→ DOCUMENT PASSAGE:
....
Suspensions of tiny solid particles dispersed in fluids can exhibit a range of bizarre properties that have proven difficult for physicists to fully understand using traditional fluid dynamics. Most notably, they do not have a constant viscosity: some suspensions become runnier when they are stirred faster or pushed harder, while others become thicker. Albert Einstein first evaluated the effect of suspended particles on viscosity in 1906, and there have been numerous theoretical models since then. None of these, however, has adequately explained discontinuous shear thickening: the abrupt solid-like stiffening that is easily observed in a suspension of corn starch in water.

In the new research, Ryohei Seto and colleagues at the City College of New York considered the essential nature of a suspension – a mixture of solid grains and liquid medium. This allowed them to combine ideas from fluid dynamics with those from granular physics. In fluid dynamics models, suspended particles are forbidden to touch, and all interactions are mediated by the fluid medium. In contrast, there is no medium in granular physics, or the medium is a gas that offers little resistance to particle contact. As a result the macroscopic dynamics of granular physics are the product of individual interactions between the granules.

Chains of force

At low shear, the viscosity is mainly caused by the difficulty the medium has in squeezing itself between the solid particles as the suspension is moved. In reality, there are direct contacts between the particles, and these do add to the viscosity. Forces applied to one particle can sometimes be passed directly to the next, creating a chain of particles moving together. However, these force chains are well dispersed and too short to have a significant impact on the macroscopic behaviour of the suspension.

Above a certain shear rate, however, the direct contacts between particles become more numerous as the particles are forced closer together more and the medium is unable to flow between them fast enough. This creates more chains of particles moving together, and allows the chains to get longer. At a certain point, the chains get tangled up in each other and lock together, and the suspension becomes an amorphous solid with liquid in the gaps between particles.
....
→ SOURCE MATERIAL:
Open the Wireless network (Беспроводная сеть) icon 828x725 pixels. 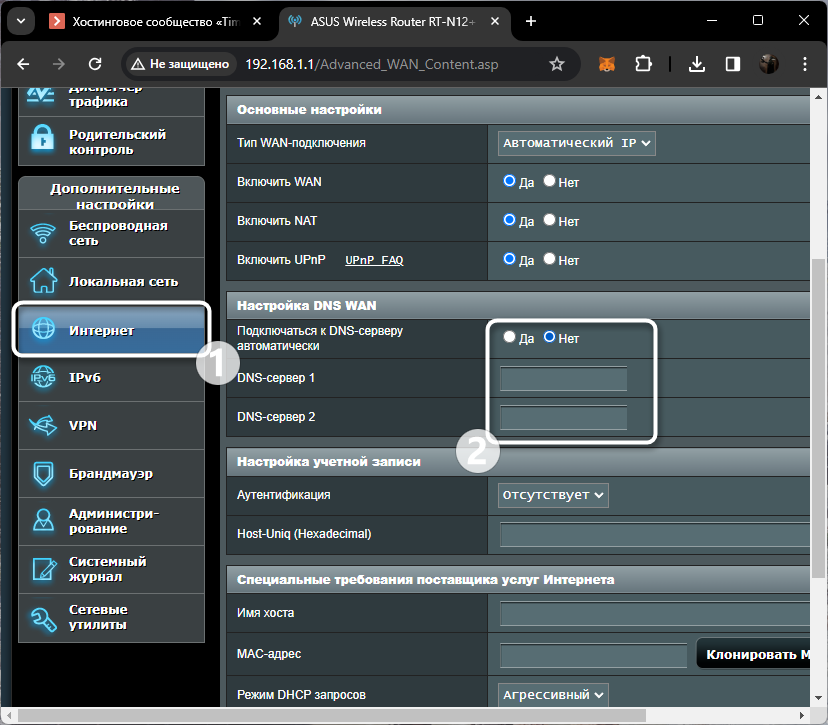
....
→ PROBLEM SET:
A – Print the part of the passage on shear thickening in suspensions that begins with "In the new research, Ryohei" and ends with "between the granules.".
B – Carry on the passage on shear thickening in suspensions from its final sentence.
The listing has no connection to the passage on shear thickening in suspensions.

→ RESPONSES IN ORDER:
A –
In the new research, Ryohei Seto and colleagues at the City College of New York considered the essential nature of a suspension – a mixture of solid grains and liquid medium. This allowed them to combine ideas from fluid dynamics with those from granular physics. In fluid dynamics models, suspended particles are forbidden to touch, and all interactions are mediated by the fluid medium. In contrast, there is no medium in granular physics, or the medium is a gas that offers little resistance to particle contact. As a result the macroscopic dynamics of granular physics are the product of individual interactions between the granules.

B –
While this kind of jamming behaviour is well understood in granular physics, the New York researchers’ model is the first to start from the basic forces on a suspended particle and capture this liquid–solid crossover. “Starting from basic assumptions familiar to the hydrodynamics community,” says Seto, “we introduced some particle contact, and we borrowed a model from granular physics to describe contact. So our work is bridging two fields.”

The model does a good job of reproducing a range of experimental results obtained in several different labs. Indeed, Seto explains that the group’s model provides a unified explanation of results that had been interpreted in different ways in the past.

Heinrich Jaeger at the University of Chicago is impressed by the team’s work: “I’m very excited about this paper combining ideas from two perspectives – the granular perspective, which starts from solid on solid and then worries about what happens when you put liquid in, and the suspension rheology perspective that starts from a liquid and wonders what happens when you put particles in.”

Aside from scientific interest, both Seto and Jaeger say that the work has technological applications. “Discontinuous shear thickening is typically thought of as a problem in industries,” says Jaeger. “If you are trying to transport these dense suspensions through pipes and they suddenly lock up this would be a potential disaster. Therefore it is very important to have a good approach to controlling this behaviour.” He adds that there are also applications in which it is desirable, such as flexible stab vests or other protective clothing. “At slow agitation the material behaves rather liquid-like, while sudden impacts can activate this shear thickening, which immediately turns the material into a more solid-like form.”

The research is published in Physical Review Letters.